Memory in the T5-2 tops out at 512GB using 16GB sticks, and the server comes with four 10GE ports standard. There's room for six 2.5-inch disk drives on the right side of the chassis, and Oracle has 300GB or 600GB 2.5-inch SAS drives or 100GB or 300GB SSDs as options. The box has eight PCI-Express 3.0 x8 slots and room for two 2,060 watt power supplies.

The Sparc T5-4 has four of the new T5 chips under the skin

The Sparc T5-4 has four of the new T5 chips under the skin

The Sparc T5-4 is a 5U rack server that has four of the CMUs crammed into its chassis. Each CMU slides in from the front like a blade server, albeit horizontally instead of vertically, and a disk shelf below the CMUs has room for eight hot-plug disk drives.

The box tops out at 64 cores, 512 threads, and 2TB of main memory, with four 10GE network ports and sixteen PCI-Express 3.0 slots, and has redundant 3,000 watt power supplies. This T5-4 box has enough oomph, says Choy, to be a hefty application server or a database server for midrange customers.

The Sparc T5-8 has twice the sockets and four times the cores as the top-end Sparc T4-4 system

The Sparc T5-8 has twice the sockets and four times the cores as the top-end Sparc T4-4 system

The T5-8 server basically adds 3U of space at the top of the T5-4 so another four CMUs can slide into that NUMA interconnect and create an eight-socket box with doubled-up capacities. The T5-8 maxxes out at 128 cores, 1,024 threads, and 4TB of memory, which would have been a refrigerator-sized big-iron box only a few years ago. The machine has the same disk slot, network port, and PCI-Express slot count as the T5-4 because the base of the box hasn't changed.

The M5 servers flash back to Enterprise 15K

The Sparc M5 processor is perhaps the one thing that might make it possible for Oracle to wean itself off Fujitsu iron and have a big memory system with lots of cores for heavy-duty in-memory processing and big SMP/NUMA jobs. We'll see once some benchmark tests are run and customers get a feel for the box. It's precisely the kind of chip that Sun should have been able to field for itself a decade ago.

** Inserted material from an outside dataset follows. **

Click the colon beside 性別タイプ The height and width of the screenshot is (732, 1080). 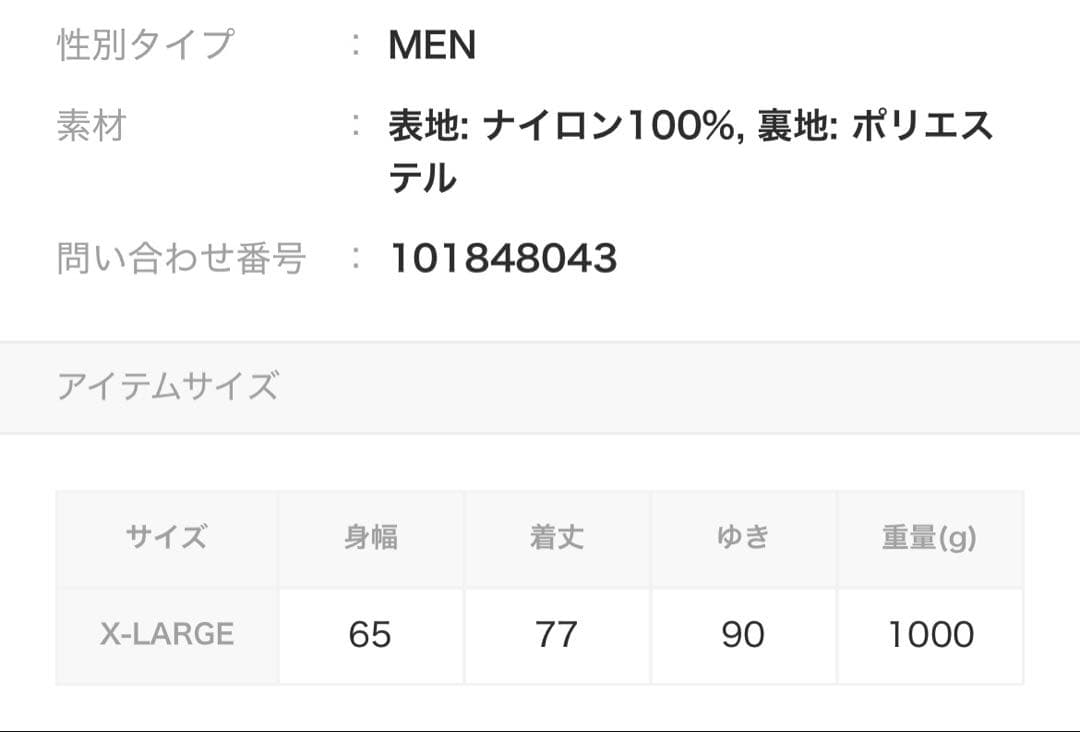[x=356, y=46]
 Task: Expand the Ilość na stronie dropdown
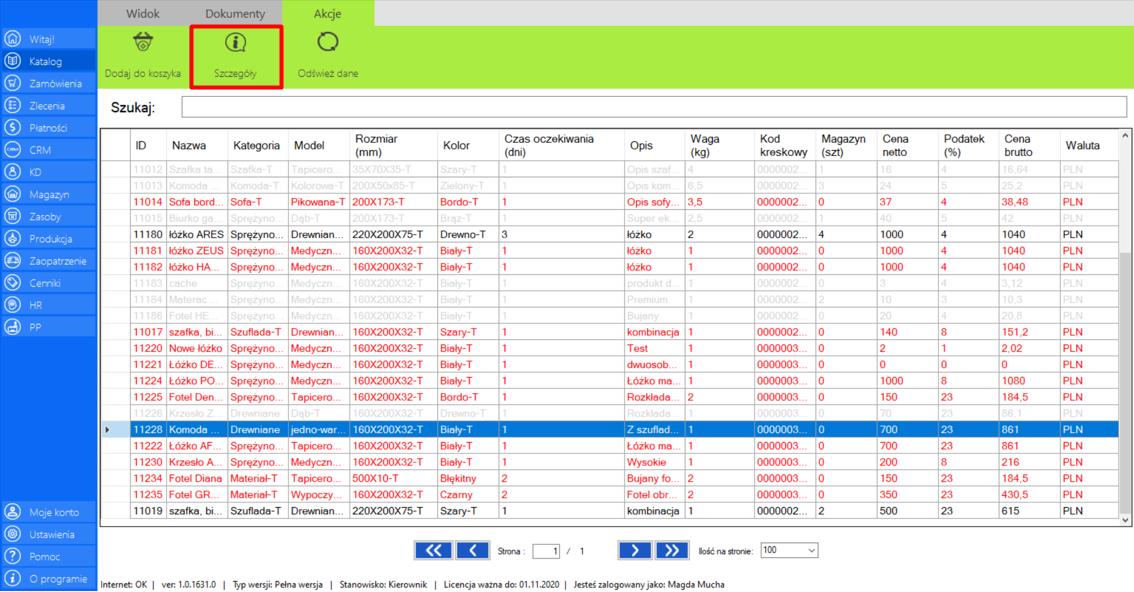788,550
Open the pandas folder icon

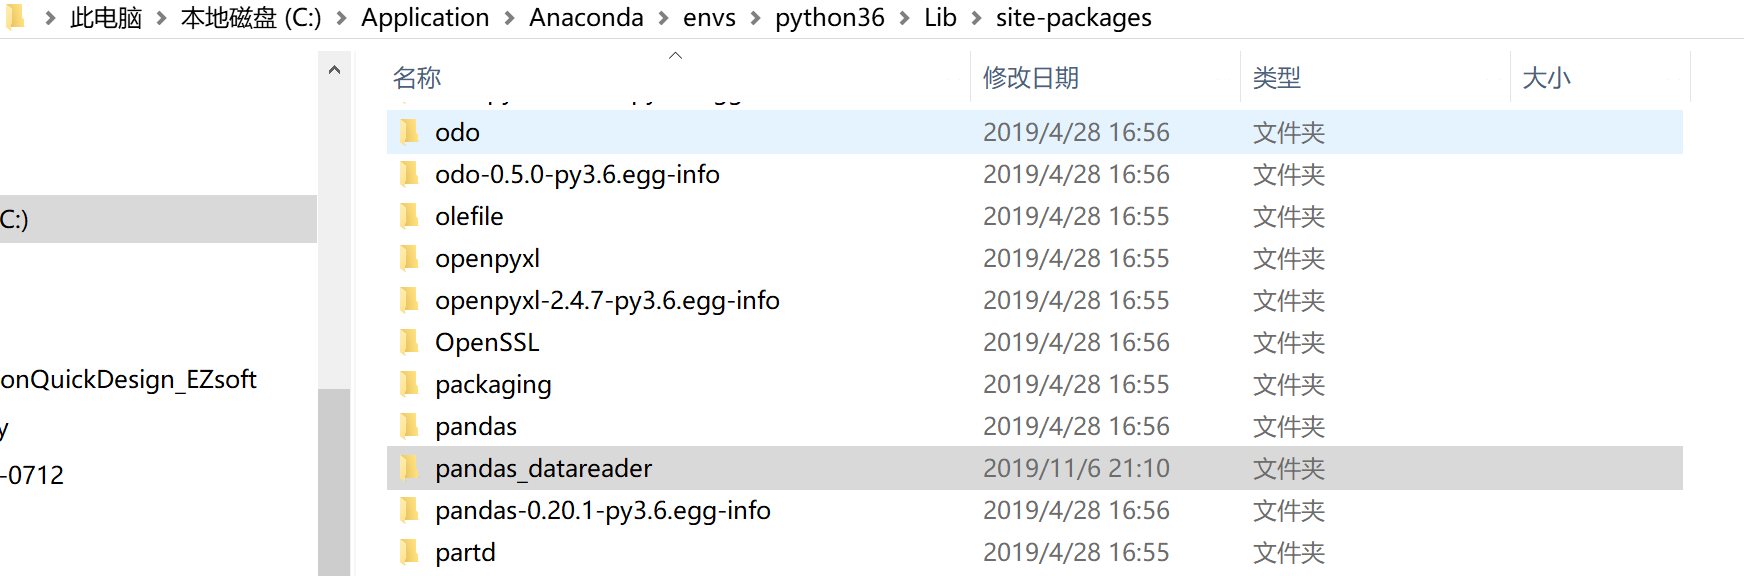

The Sparc M5 is a cache-heavy, core-light variant of the Sparc T5

The Sparc M5 is a cache-heavy, core-light
variant of the Sparc T5

The Sparc M5 processor has six of the S3 cores on a single die, with exactly the same eight threads per core and exactly the same cache hierarchy as the Sparc T5 chip. One big difference is that Oracle has removed ten of the cores and plunked down another 40MB of L3 cache memory, for a total of 48MB, in the M5 chip.

Another big difference between the T5 and the M5 is that the on-chip coherency-control unit and scalability links in the M5 allow for as many as 96 processors to be lashed together as a shared-memory system. And yet another difference is that the M5 can have 32 memory sticks hanging off of each socket, twice that of the T5 chips.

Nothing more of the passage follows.